Charge Transport Parameters and Structural and Electronic Properties of Octathio[8]circulene and Its Plate-like Derivatives

Abstract

The first fully heterocyclic circulene very recently isolated, C(16)S(8), was studied by means of high accurate methods, allowing reliable predictions and interpretations of the structural and electronic properties of organic molecules bearing sulfur and selenium atoms. The changes induced by the oxidation process and the S/Se substitution on some of its properties and the infrared (IR) spectra were analyzed, allowing a comprehensive assignment of the bands observed in the case of C(16)S(8). The results confirmed the planarity and a large surface area of C(16)S(8), which remain in C(16)S(4)Se(4) and C(16)Se(4) derivatives, favoring their use for H(2) adsorption. The molecules were shown to have a strong aromatic character, while the IR spectrum of C(16)S(8) was elucidated, toward its possible application for a better understanding of the new class of materials; the IR signal associated to the asymmetric stretching of the CC bonds can be used as a structural signature to identify the neutral from the radical forms whose structural planarity was found to resist against the oxidation process.
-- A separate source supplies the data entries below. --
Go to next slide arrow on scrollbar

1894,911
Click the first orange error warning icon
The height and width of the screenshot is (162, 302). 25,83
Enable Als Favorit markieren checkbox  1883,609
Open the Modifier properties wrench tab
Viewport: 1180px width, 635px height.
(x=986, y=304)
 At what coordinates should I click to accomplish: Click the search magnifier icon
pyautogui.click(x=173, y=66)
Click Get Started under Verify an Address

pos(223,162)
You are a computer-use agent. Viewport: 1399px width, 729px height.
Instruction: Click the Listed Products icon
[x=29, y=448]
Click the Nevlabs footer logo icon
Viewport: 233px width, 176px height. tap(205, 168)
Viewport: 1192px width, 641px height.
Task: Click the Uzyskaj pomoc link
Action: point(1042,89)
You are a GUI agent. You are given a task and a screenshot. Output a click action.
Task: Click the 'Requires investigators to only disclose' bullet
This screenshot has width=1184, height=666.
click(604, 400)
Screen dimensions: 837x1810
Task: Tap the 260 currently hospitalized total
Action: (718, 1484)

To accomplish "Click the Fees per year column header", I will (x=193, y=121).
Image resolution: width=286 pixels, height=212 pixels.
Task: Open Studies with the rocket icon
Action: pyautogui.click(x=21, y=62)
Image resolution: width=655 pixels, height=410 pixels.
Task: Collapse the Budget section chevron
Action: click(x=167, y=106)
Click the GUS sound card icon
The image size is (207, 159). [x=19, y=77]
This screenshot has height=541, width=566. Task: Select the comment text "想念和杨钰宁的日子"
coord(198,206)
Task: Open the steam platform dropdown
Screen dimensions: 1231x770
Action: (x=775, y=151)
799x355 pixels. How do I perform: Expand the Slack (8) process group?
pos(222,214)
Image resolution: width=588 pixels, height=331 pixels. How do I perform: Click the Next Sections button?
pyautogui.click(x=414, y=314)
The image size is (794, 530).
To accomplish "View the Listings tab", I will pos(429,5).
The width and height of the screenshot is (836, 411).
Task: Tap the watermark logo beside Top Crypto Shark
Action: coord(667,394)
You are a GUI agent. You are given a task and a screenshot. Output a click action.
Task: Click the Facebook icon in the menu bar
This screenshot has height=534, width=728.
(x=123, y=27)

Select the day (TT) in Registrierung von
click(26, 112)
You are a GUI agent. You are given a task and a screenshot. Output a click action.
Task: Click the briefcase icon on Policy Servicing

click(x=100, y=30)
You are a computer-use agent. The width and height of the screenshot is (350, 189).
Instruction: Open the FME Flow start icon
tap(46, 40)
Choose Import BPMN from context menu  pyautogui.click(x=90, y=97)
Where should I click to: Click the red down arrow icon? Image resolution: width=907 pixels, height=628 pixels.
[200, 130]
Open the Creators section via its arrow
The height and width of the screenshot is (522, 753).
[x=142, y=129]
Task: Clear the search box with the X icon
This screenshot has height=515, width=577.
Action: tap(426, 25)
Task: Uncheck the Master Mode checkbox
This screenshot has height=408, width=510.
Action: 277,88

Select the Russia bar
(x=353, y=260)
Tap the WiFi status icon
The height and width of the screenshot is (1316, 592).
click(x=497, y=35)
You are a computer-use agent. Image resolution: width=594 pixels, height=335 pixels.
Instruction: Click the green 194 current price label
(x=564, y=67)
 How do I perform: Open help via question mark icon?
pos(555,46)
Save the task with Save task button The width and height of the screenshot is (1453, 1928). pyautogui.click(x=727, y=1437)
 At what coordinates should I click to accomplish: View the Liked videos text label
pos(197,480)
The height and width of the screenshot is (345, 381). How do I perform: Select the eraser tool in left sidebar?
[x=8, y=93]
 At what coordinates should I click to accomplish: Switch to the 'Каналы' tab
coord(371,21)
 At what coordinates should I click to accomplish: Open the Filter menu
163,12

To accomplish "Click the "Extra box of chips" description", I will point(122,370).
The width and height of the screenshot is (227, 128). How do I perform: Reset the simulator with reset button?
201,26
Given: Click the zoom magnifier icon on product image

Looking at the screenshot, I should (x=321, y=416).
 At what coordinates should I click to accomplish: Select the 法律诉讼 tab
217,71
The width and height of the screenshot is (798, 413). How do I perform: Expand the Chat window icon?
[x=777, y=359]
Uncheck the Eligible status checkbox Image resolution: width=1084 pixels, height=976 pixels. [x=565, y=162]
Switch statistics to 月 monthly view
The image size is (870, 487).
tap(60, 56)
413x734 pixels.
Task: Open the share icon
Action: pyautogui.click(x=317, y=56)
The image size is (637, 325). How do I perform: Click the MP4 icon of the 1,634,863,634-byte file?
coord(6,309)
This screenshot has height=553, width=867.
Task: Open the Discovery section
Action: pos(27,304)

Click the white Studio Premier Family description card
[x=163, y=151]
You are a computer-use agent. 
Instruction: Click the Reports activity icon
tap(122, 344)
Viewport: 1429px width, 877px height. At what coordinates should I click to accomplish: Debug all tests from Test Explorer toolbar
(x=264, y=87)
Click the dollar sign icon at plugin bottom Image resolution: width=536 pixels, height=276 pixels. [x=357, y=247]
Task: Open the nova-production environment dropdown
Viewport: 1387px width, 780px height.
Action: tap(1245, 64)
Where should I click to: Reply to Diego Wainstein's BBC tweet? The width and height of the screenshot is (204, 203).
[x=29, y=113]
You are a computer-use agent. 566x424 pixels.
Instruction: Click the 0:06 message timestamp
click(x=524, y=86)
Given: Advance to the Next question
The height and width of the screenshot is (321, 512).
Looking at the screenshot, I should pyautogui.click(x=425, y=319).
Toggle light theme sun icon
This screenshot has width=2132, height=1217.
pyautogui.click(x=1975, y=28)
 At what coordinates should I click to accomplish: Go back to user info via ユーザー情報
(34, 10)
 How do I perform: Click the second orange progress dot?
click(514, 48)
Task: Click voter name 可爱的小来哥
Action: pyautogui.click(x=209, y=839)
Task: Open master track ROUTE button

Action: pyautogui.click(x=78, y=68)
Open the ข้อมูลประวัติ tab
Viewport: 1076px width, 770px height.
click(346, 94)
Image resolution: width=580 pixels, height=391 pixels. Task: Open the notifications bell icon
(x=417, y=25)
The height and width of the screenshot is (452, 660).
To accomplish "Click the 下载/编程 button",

Some of the electronic and physical properties characterizing good electron-donating (ED) and charge-transporting (CT) capacity such as the frontier molecular orbital energies (E(HOMO), E(LUMO)), the ionization potential (IP), and the reorganization energy (lambda(h)/lambda(e) for hole/electron) were calculated and the influence of the cyclic structure of C(16)S(8) on them discussed. C(16)S(8), C(16)S(4)Se(4), and C(16)Se(4) were found to display a comparable/much lower lambda(h) and higher IP and E(LUMO) than those for some of the already well-known field-effect transistors (FET) materials such as pentacene, anthracene, and DT-TTF; further investigation for this issue is strongly recommended.